| Required work |
In your answer, copy every entry that follows exactly.

| Input data |
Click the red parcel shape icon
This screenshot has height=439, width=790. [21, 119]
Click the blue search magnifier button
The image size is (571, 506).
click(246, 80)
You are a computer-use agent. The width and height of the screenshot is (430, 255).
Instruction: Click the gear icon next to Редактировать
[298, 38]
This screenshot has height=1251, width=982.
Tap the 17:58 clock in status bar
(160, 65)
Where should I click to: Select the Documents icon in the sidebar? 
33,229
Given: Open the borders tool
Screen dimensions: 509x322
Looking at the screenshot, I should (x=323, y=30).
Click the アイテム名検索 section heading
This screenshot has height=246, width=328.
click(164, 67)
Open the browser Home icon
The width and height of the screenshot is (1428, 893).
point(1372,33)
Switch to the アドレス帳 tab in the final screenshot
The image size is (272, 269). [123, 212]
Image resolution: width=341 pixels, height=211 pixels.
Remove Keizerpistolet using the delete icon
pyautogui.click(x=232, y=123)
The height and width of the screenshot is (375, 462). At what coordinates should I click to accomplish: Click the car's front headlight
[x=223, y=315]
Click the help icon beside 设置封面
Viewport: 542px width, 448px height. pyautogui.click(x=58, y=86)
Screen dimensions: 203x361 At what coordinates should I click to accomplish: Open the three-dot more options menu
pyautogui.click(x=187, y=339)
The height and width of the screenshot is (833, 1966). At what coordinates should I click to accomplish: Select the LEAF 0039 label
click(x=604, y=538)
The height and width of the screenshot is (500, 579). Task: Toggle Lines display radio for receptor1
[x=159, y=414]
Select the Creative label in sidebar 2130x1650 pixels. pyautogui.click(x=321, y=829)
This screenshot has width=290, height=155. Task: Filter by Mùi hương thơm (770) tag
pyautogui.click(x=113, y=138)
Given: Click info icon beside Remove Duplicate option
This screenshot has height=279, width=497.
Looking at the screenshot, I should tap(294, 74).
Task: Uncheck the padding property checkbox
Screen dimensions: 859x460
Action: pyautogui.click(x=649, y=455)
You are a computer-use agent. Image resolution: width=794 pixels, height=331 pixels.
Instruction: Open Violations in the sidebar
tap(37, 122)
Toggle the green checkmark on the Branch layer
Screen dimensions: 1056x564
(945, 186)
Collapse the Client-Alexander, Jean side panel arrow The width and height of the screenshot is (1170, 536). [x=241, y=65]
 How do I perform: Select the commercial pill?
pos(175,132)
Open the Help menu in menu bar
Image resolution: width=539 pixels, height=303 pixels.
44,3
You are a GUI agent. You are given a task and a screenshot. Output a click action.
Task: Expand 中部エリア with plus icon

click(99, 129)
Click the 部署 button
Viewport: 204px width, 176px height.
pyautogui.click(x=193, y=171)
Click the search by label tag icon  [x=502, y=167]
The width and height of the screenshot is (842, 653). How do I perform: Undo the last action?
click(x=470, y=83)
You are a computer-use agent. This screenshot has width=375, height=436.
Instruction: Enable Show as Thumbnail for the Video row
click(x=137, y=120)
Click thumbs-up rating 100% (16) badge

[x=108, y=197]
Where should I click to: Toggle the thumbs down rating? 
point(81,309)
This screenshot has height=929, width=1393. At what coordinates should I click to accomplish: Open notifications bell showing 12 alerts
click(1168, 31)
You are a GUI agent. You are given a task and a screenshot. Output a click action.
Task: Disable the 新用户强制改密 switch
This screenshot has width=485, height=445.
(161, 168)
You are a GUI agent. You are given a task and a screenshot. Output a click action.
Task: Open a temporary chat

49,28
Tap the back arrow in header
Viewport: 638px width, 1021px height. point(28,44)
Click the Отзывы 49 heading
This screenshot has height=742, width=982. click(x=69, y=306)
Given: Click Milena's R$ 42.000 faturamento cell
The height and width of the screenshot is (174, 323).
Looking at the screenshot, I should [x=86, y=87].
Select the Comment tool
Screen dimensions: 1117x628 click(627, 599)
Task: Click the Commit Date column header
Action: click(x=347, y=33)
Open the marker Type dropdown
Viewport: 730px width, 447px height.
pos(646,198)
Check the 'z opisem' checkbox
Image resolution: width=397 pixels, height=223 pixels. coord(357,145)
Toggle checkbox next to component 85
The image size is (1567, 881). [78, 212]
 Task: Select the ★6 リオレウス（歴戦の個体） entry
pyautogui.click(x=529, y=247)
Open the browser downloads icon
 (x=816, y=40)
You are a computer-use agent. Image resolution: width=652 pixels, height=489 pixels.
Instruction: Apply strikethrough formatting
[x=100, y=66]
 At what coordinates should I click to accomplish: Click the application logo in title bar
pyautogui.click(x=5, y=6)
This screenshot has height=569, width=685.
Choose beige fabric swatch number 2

| Response to the exercise |
Click the red parcel shape icon
This screenshot has height=439, width=790. [21, 119]
Click the blue search magnifier button
The image size is (571, 506).
click(246, 80)
You are a computer-use agent. The width and height of the screenshot is (430, 255).
Instruction: Click the gear icon next to Редактировать
[298, 38]
This screenshot has height=1251, width=982.
Tap the 17:58 clock in status bar
(160, 65)
Where should I click to: Select the Documents icon in the sidebar? 
33,229
Given: Open the borders tool
Screen dimensions: 509x322
Looking at the screenshot, I should (x=323, y=30).
Click the アイテム名検索 section heading
This screenshot has height=246, width=328.
click(164, 67)
Open the browser Home icon
The width and height of the screenshot is (1428, 893).
point(1372,33)
Switch to the アドレス帳 tab in the final screenshot
The image size is (272, 269). [123, 212]
Image resolution: width=341 pixels, height=211 pixels.
Remove Keizerpistolet using the delete icon
pyautogui.click(x=232, y=123)
The height and width of the screenshot is (375, 462). At what coordinates should I click to accomplish: Click the car's front headlight
[x=223, y=315]
Click the help icon beside 设置封面
Viewport: 542px width, 448px height. pyautogui.click(x=58, y=86)
Screen dimensions: 203x361 At what coordinates should I click to accomplish: Open the three-dot more options menu
pyautogui.click(x=187, y=339)
The height and width of the screenshot is (833, 1966). At what coordinates should I click to accomplish: Select the LEAF 0039 label
click(x=604, y=538)
The height and width of the screenshot is (500, 579). Task: Toggle Lines display radio for receptor1
[x=159, y=414]
Select the Creative label in sidebar 2130x1650 pixels. pyautogui.click(x=321, y=829)
This screenshot has width=290, height=155. Task: Filter by Mùi hương thơm (770) tag
pyautogui.click(x=113, y=138)
Given: Click info icon beside Remove Duplicate option
This screenshot has height=279, width=497.
Looking at the screenshot, I should tap(294, 74).
Task: Uncheck the padding property checkbox
Screen dimensions: 859x460
Action: pyautogui.click(x=649, y=455)
You are a computer-use agent. Image resolution: width=794 pixels, height=331 pixels.
Instruction: Open Violations in the sidebar
tap(37, 122)
Toggle the green checkmark on the Branch layer
Screen dimensions: 1056x564
(945, 186)
Collapse the Client-Alexander, Jean side panel arrow The width and height of the screenshot is (1170, 536). [x=241, y=65]
 How do I perform: Select the commercial pill?
pos(175,132)
Open the Help menu in menu bar
Image resolution: width=539 pixels, height=303 pixels.
44,3
You are a GUI agent. You are given a task and a screenshot. Output a click action.
Task: Expand 中部エリア with plus icon

click(99, 129)
Click the 部署 button
Viewport: 204px width, 176px height.
pyautogui.click(x=193, y=171)
Click the search by label tag icon  [x=502, y=167]
The width and height of the screenshot is (842, 653). How do I perform: Undo the last action?
click(x=470, y=83)
You are a computer-use agent. This screenshot has width=375, height=436.
Instruction: Enable Show as Thumbnail for the Video row
click(x=137, y=120)
Click thumbs-up rating 100% (16) badge

[x=108, y=197]
Where should I click to: Toggle the thumbs down rating? 
point(81,309)
This screenshot has height=929, width=1393. At what coordinates should I click to accomplish: Open notifications bell showing 12 alerts
click(1168, 31)
You are a GUI agent. You are given a task and a screenshot. Output a click action.
Task: Disable the 新用户强制改密 switch
This screenshot has width=485, height=445.
(161, 168)
You are a GUI agent. You are given a task and a screenshot. Output a click action.
Task: Open a temporary chat

49,28
Tap the back arrow in header
Viewport: 638px width, 1021px height. point(28,44)
Click the Отзывы 49 heading
This screenshot has height=742, width=982. click(x=69, y=306)
Given: Click Milena's R$ 42.000 faturamento cell
The height and width of the screenshot is (174, 323).
Looking at the screenshot, I should [x=86, y=87].
Select the Comment tool
Screen dimensions: 1117x628 click(627, 599)
Task: Click the Commit Date column header
Action: click(x=347, y=33)
Open the marker Type dropdown
Viewport: 730px width, 447px height.
pos(646,198)
Check the 'z opisem' checkbox
Image resolution: width=397 pixels, height=223 pixels. coord(357,145)
Toggle checkbox next to component 85
The image size is (1567, 881). [78, 212]
 Task: Select the ★6 リオレウス（歴戦の個体） entry
pyautogui.click(x=529, y=247)
Open the browser downloads icon
 (x=816, y=40)
You are a computer-use agent. Image resolution: width=652 pixels, height=489 pixels.
Instruction: Apply strikethrough formatting
[x=100, y=66]
 At what coordinates should I click to accomplish: Click the application logo in title bar
pyautogui.click(x=5, y=6)
This screenshot has height=569, width=685.
Choose beige fabric swatch number 2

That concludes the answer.